[Provided records]
========================

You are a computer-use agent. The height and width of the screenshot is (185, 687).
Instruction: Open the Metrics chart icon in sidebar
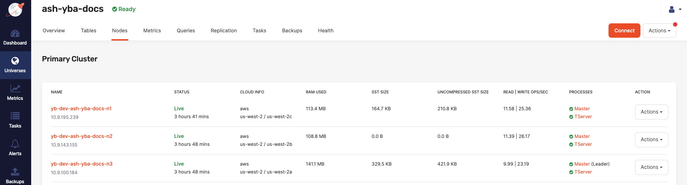pos(15,88)
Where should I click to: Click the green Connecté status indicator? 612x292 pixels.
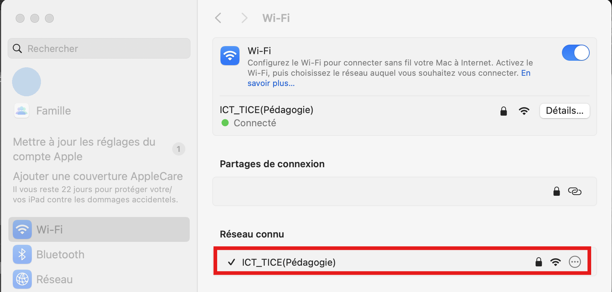click(225, 123)
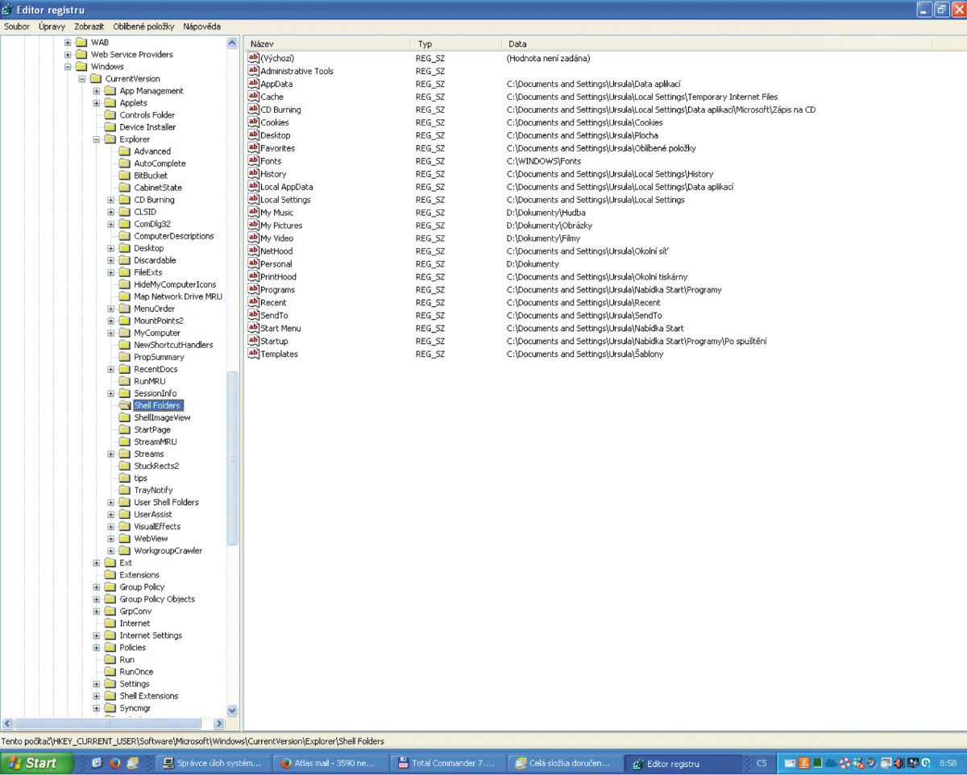Click the folder icon beside the RunOnce key
The width and height of the screenshot is (967, 775).
tap(110, 672)
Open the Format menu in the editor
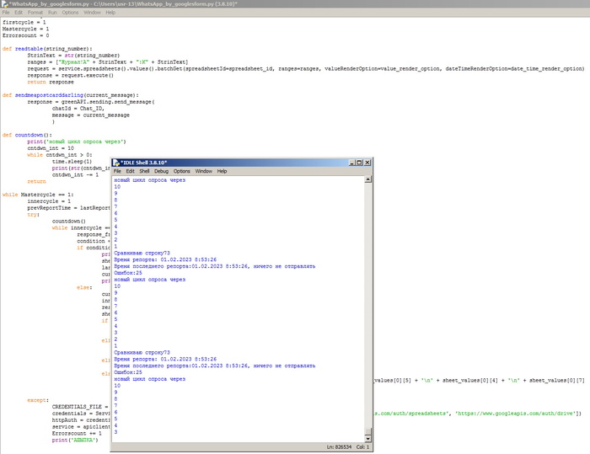 [35, 13]
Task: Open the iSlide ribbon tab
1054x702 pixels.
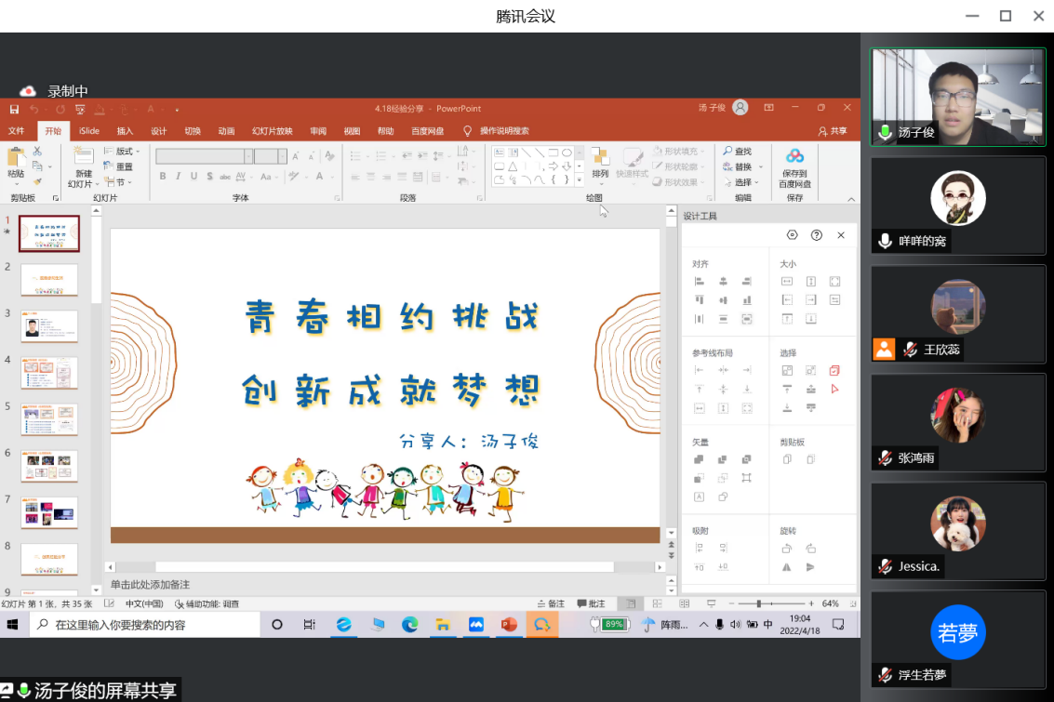Action: click(89, 131)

========================

[Requirement] The lines to copy begin at the one containing "Task: Open the iSlide ribbon tab" and end at the last line of the records. Set down exactly those lines and no others, both ends included, and omit all pictures.

[Exercise response]
Task: Open the iSlide ribbon tab
1054x702 pixels.
Action: click(89, 131)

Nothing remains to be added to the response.